第17話
「かおりー、おきなさーい」
ぴちちちと小鳥のさえずり。まぶしい朝日。母親の起きたばかりのかすれた声。
ねむたい目をこすりながら、香織はベットから起き上がると、カーテンを開けている母親におはようと小さくつぶやいた。
「おはよう」
ニカリ、と笑いながら挨拶を返してくれる。そんな母親の笑顔で、あぁ朝だと感じて、やっと目がさめる。
なんだか、長い長い夢を見ていたような。そんな気がするけれど、香織は朝練のため中学へと向かう準備をしはじめる。そのうちに、なにを気にしていたのかすら忘れていた。
「香織? おーい、かおりさーん?」
「え!? あ、なに?」
はっと気がつくと目の前に少し幼い顔のイトコがいた。いつのまに学校が終わったのか、香織は、イトコの晃と家の近くの公園にいた。懐かしい。小学生の頃は、彼とここでよく遊んでいたのを思い出す。

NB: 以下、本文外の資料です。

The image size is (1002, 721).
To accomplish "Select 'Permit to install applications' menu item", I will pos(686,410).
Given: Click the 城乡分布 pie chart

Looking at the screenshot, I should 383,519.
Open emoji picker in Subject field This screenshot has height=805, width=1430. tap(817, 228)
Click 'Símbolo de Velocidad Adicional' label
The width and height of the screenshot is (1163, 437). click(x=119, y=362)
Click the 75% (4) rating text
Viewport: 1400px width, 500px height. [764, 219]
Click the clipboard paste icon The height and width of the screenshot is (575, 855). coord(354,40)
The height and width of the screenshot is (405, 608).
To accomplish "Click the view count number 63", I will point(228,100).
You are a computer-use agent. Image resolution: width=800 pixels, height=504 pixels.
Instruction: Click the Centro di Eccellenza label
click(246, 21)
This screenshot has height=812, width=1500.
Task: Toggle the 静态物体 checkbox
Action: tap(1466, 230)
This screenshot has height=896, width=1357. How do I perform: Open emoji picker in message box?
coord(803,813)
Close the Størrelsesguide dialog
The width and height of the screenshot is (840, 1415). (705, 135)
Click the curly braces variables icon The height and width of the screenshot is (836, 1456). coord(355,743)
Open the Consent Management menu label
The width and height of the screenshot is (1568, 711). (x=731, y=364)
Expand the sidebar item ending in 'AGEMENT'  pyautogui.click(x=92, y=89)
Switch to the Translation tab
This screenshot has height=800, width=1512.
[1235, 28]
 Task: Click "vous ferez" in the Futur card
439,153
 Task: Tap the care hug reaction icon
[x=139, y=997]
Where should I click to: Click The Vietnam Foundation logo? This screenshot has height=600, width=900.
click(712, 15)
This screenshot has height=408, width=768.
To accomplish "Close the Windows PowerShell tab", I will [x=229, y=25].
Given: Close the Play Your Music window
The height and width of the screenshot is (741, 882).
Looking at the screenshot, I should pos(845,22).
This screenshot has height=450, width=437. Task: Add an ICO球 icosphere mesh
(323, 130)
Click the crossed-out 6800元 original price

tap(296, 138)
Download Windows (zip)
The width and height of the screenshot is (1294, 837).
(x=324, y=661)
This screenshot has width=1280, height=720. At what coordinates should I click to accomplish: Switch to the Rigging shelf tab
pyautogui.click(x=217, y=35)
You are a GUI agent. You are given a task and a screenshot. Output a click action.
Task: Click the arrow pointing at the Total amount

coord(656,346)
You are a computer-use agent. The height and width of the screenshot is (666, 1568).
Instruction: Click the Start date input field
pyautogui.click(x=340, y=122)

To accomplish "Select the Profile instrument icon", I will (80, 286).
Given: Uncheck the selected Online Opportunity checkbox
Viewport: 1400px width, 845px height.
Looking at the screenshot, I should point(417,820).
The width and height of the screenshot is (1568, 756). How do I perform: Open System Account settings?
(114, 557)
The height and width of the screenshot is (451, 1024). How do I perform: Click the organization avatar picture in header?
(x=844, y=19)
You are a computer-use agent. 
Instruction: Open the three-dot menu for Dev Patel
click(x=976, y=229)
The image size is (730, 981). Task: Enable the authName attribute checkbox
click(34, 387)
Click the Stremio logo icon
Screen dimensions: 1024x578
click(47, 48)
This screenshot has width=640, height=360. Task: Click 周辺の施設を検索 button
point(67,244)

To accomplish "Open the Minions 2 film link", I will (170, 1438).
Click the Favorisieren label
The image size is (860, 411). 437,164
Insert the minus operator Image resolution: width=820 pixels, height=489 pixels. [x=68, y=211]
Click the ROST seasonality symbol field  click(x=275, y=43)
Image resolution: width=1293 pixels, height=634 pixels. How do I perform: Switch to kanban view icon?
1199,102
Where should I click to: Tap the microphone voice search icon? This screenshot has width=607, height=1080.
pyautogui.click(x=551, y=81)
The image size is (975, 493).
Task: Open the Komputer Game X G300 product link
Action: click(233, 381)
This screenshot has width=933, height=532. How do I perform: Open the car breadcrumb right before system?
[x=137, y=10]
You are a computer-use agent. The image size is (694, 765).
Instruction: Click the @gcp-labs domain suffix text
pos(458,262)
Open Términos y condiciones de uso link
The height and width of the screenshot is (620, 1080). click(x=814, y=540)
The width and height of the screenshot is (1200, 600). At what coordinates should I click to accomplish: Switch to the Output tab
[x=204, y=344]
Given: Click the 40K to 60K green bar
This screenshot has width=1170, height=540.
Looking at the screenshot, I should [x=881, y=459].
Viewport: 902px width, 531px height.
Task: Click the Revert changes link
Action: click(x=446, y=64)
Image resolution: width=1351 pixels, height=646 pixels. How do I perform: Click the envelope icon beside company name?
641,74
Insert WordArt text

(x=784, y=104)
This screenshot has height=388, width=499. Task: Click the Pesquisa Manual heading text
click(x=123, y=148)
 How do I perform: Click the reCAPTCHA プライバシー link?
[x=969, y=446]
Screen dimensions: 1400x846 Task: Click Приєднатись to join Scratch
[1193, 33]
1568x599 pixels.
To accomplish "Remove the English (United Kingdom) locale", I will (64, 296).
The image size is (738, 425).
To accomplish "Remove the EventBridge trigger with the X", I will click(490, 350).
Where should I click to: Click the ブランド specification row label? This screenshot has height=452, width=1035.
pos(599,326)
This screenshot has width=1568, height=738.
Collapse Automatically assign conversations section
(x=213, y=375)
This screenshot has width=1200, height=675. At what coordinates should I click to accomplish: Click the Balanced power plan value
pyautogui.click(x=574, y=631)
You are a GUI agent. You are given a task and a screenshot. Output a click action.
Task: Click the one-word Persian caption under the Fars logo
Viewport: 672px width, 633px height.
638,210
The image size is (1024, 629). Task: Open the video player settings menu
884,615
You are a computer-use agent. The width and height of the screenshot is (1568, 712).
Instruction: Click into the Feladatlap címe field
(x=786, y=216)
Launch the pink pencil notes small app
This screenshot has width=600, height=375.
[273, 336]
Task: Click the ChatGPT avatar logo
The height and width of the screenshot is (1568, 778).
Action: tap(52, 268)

けれど、中学の彼とも遊んでいただろうか?そんな疑問がうかび、香織は首を傾げる。
「どうした?」
心配そうにのぞき込んできた晃に、香織は数度瞬きをすると「なんでもない」と首を横に振った。
「毎度飽きもせずよく来るわね、あんたたち」
突如聞こえてきた声に振り向くと、そこには1人の女性が立っていた。黒く腰まで長い髪、紫色の瞳は少しつり上がっている。近くの高校の制服を着ているのをみると、どうやらこの美女は女子高生のようだ。
「しぐれさん!」
彼女をみるなり、晃は嬉しそうにかけていく。今まで見たことのないその晃の表情に驚いた香織は、この人は誰なのかわからずジッとその女性を見つめた。
「香織ちゃんもおいで」
手招く女性が自分の名前を知っていることに驚き、警戒する。体を少し後ろに引くのを見て、女性も晃も怪訝そうな顔をした。
「香織? どうしたんだ」
「香織ちゃん?」
「…………だれ、ですか?」
「え?」
「あなた、だれですか」
香織の言葉に2人とも目を開かせた。お互い顔を見合わせて、首を傾げる。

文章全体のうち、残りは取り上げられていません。